Considering the condition of the animals the extremely strong wind and the gusts of rain and Heavy Sea all went well during the night of December 8
Early Monday morning all hands both seamen and soldiers were hard at work clearing away the debris. The winches on the after deck were started to hoist the dead animals overboard. Counting four horses and on mule thrown overboard Saturday December the 7th and one horse jumping overboard Sunday December the 8th 39 horses and six mules were thrown overboard December the 9th. It gave us a total of 51 animals killed by the storm outright, shot or jumped overboard. This day the weather was fine. The remaining horses on the weather decks were kept in the best condition as possible and the watches placed in each hold for the night with orders to report conditions to the officer of the deck every half hour.

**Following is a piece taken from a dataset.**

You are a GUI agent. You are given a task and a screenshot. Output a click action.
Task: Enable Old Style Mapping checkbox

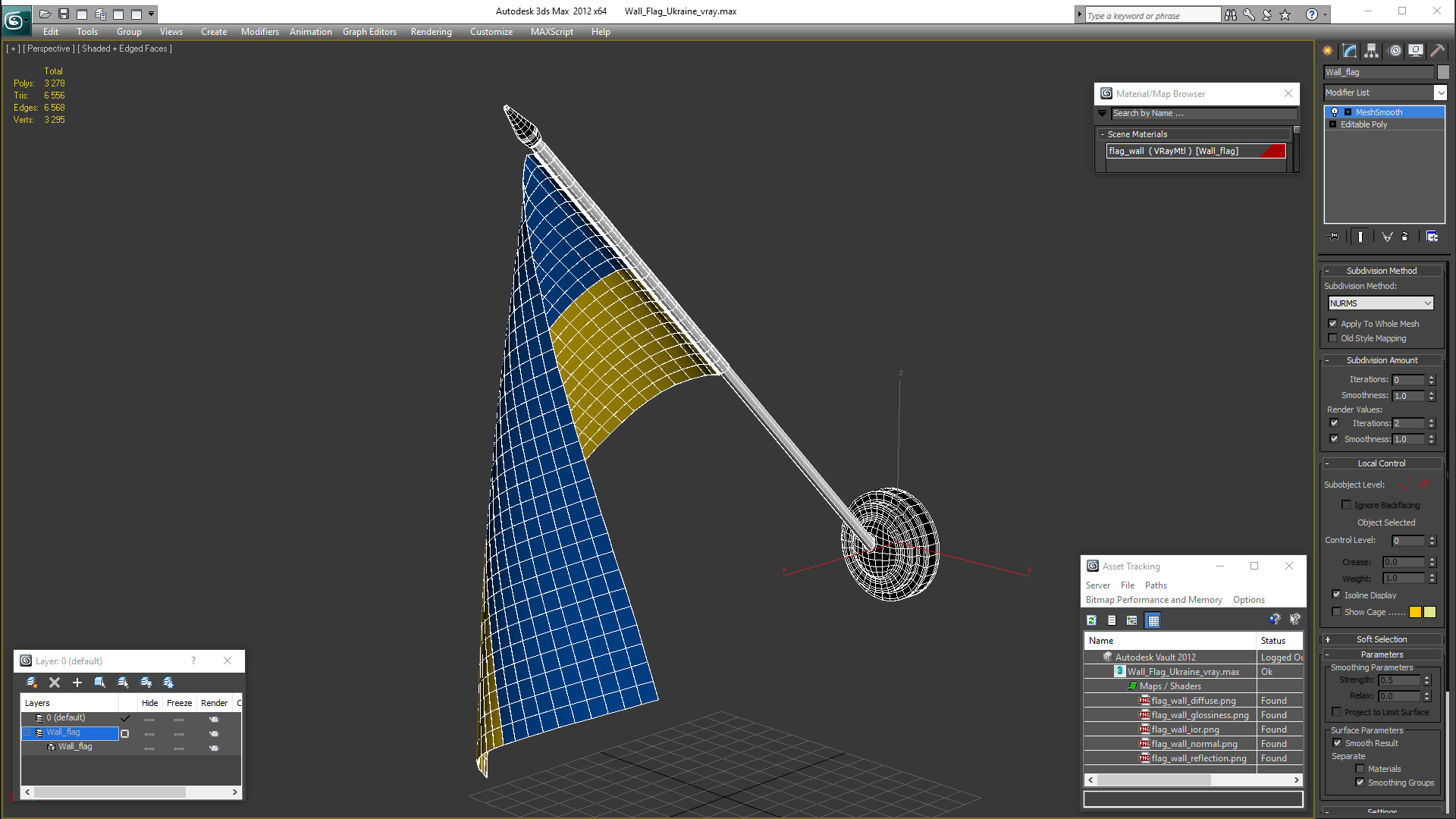1333,338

Tuesday morning there remained 47 horses on the upper after deck. The wreckage was cleared away and the hatches opened. Twenty-three of these animals were placed in the lower holds and extreme aft. This was completed at 11:30 AM. The animals were rather crowded but it was the only thing that could be done. At 11:35 AM an enormous sea came over the stern carrying with it all the remaining sheds on the after starboard side except ten feet or one stall. Several horses were knocked flat but the wrecked stalls were taken off as quickly as possible and the animals sustained only minor injuries, so far as could be ascertained from outward appearances. Immediately following this wave another came over injuring a soldier and a sailor but not seriously. During the afternoon the remaining 24 animals were placed in No. 4 lower hold aft deck. The animals in here were rather crowded but in most cases were in good condition. The aft deck was cleaned off by the soldiers and wrecked timber was piled and lashed down between the sides and hatches. Three badly damaged stalls were all that remained on the upper deck, aft
The work of cleaning the stalls and alleyways now took up to about three days since no time could be given to this work during the storm. The farrier treated the injured animals to the best of his ability during the absence of Major Martin owing to the injury he and sustained. Wednesday one of the injured horses died and was thrown overboard on Thursday. Another died Thursday nigh and this one being put overboard Friday morning.
On checking over the animals it was found that there remained on board 154 horses and 193 mules, a total of 347. Killed: 35 horses, destroyed: 8 horses, Jumped over board: 1, died from injury: 2, Killed: 7 mules, thus making a total of 53 killed on the oversea trip to France.